Father Terry Rassmussen, pastor of St. Joseph in New Hope, finished reading, closed the Book of the Gospels, and stepped away from the ambo. From the congregation, Ginny Untiedt stepped forward.
Clad in a white robe, Untiedt bowed as Father Rassmussen laid his hands on her head and blessed her. She looked up, walked to the ambo and began preaching for the last time.
As many as 29 parishes in the Archdiocese of St. Paul and Minneapolis have used lay preachers at Mass during the past 25 years. In January, however, Archbishop Harry Flynn instructed pastors to discontinue the practice. He gave his retirement date – May 2 – as the time by which parishes should develop "a pastoral plan" to end lay preaching at Mass.
In his January letter to pastors, Archbishop Flynn referenced the 2004 Vatican instruction "Redemptionis Sacramentum," which called eucharistic lay preaching – a non-ordained person reflecting on the Gospel reading at the place in Mass usually reserved for a homily by a priest or deacon – a liturgical abuse.
…Many lay preachers have expressed "enormous grief and anger" over the directive to stop the practice, said Patricia Hughes Baumer, who co-founded the lay preaching training organization Partners in Preaching with her husband, Fred, in 1997.
Proponents of lay preaching argue that canon law allows the practice and that both the congregation and pastors benefit from hearing Gospel reflections from diverse voices.
Well I guess it is about time. I am not sure exactly why a "pastoral plan" was needed since a liturgical abuse shouldn’t be phased out, but eliminated. What exactly would a plan require other than that the priest or deacon deliver the homilies? Though I guess it can be a prudential decision because of the negative reaction. I just don’t understand how this practice could ever have been allowed in the first place and over such a long period of time.
Especially since it was not Redemptionis Sacramentum that changed this. This instruction only reiterated that this was indeed a liturgical abuse. The 1983 code of Canon Law specifically says:
+1. Among the forms of preaching the homily is preeminent; it is apart of the liturgy itself and is reserved to a priest or to a deacon;
And no doubt the previous Code of Canon Law never allowed this practice either.
So whoever these unnamed proponents of lay preaching are that appeal to Canon Law they are not quite telling the truth.

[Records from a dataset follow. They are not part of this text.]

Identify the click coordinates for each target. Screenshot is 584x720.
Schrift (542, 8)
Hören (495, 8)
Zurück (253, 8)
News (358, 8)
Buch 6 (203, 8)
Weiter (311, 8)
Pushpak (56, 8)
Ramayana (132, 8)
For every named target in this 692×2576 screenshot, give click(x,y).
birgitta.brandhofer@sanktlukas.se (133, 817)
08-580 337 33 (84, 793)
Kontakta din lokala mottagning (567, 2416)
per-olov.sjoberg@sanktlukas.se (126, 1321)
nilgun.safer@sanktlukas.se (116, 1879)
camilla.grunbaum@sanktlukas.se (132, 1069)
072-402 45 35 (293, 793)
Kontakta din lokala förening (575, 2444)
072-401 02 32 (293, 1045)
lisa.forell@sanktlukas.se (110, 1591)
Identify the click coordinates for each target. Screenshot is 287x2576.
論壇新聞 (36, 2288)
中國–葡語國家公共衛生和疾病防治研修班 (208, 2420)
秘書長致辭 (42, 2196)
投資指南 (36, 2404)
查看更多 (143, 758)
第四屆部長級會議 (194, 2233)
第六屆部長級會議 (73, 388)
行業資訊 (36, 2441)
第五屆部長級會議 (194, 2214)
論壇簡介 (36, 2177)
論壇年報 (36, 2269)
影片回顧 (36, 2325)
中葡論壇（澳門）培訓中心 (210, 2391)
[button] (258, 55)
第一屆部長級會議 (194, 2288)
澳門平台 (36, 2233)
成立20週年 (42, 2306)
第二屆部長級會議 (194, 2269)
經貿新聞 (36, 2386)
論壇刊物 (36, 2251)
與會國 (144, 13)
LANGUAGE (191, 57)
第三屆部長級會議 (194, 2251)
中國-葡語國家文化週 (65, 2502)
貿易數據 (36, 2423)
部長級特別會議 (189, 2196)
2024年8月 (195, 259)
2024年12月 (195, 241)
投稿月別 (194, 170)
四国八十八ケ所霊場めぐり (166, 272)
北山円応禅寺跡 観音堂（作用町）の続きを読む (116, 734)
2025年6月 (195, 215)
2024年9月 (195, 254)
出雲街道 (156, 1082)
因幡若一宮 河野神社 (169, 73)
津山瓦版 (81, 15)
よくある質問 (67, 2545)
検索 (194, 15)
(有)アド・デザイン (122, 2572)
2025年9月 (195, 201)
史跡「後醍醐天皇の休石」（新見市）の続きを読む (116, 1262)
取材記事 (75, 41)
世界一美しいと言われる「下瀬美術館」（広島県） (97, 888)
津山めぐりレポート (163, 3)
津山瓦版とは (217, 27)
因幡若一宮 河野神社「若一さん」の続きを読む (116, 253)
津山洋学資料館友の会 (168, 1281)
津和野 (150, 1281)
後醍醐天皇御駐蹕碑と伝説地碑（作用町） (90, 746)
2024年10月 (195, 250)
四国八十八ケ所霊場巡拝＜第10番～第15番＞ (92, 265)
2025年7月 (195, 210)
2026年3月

The truth is that lay preaching is not prohibited, after all we are all part of the great commission to go out into the whole world and to preach the good news. It is just that lay people can’t do it during Mass. So on Sunday or any other time you go to Mass you can preach the Gospel pretty much 23/7. The great apologist Frank Sheed stood up on his soapbox in Hyde Park and preached up a storm. People gifted with preaching the faith can certainly find opportunities and forums to do so. Just because you can’t do it during the Mass doesn’t mean that you can’t preach the Gospel. This is just part of the same false idea I have talked about before that if you are not doing some activity directly in a Church or as part of the diocese/parish that it somehow doesn’t count.
Though I would suspect that many of these lay homilists were not quite faithful to the Church. If you just ignore Canon Law and the instructions of the Church more than likely that you will get homilies that ignore what the Church teaches for the sake of "diverse views."